Angin and coworkers detected an association between high cytosol calcium and increased levels of GLUT4 and CD36 in sarcolemma [28]. In addition, Balu et al. observed that a high level of calcium in the cytosol stimulated the oxidation of FA [29]. Taking into account the status of proteins involved in calcium handling in our study, a decrease in cytosol calcium was indicated, which coincided with unchanged levels of GLUT4 [8] and CD36 in the plasma membrane and unchanged β-oxidation parameters.

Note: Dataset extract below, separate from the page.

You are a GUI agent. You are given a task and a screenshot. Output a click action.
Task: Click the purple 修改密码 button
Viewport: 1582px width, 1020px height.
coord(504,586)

A possible mechanism that connects the observed changes in FA metabolism with the changes in the expression of proteins involved in maintaining calcium homeostasis is proposed by Aitken-Buck et al. [30]. Namely, increased production of long-chain acylcarnitine by the CPT1 leads to increased cytosol Ca2+ in cardiomyocytes. Decreases in the expression of LTCC and RyR2, as well as increases in the levels of SERCA2, detected in the hearts of cholecalciferol-treated rats, may indicate decreased CPT1 activity, despite unchanged expression. This is also indicated by increased ACC expression and decreased MCD expression, which can reduce CPT1 activity through an increased level of malonyl-CoA.
To conclude, the impression is that vitamin D attained subtle attenuation of FA metabolism in the heart, which is associated with a fine-tuning effect on the heart contraction-relaxation cycle in the direction of suppressing systole and stimulating diastole (Fig. 6). In the diabetic heart uptake and oxidation of FA are increased at the expense of glucose. Agents that reduce the concentration of FA in the circulation and their β-oxidation in heart cells, such as cholecalciferol, can be considered potential pharmaceuticals in human medicine. The results obtained in this study, along with literature data on the effects of diabetes on cardiac lipid metabolism and Ca2+ handling, nominate cholecalciferol as potentially beneficial in optimizing the metabolism of substrates in the diabetic heart.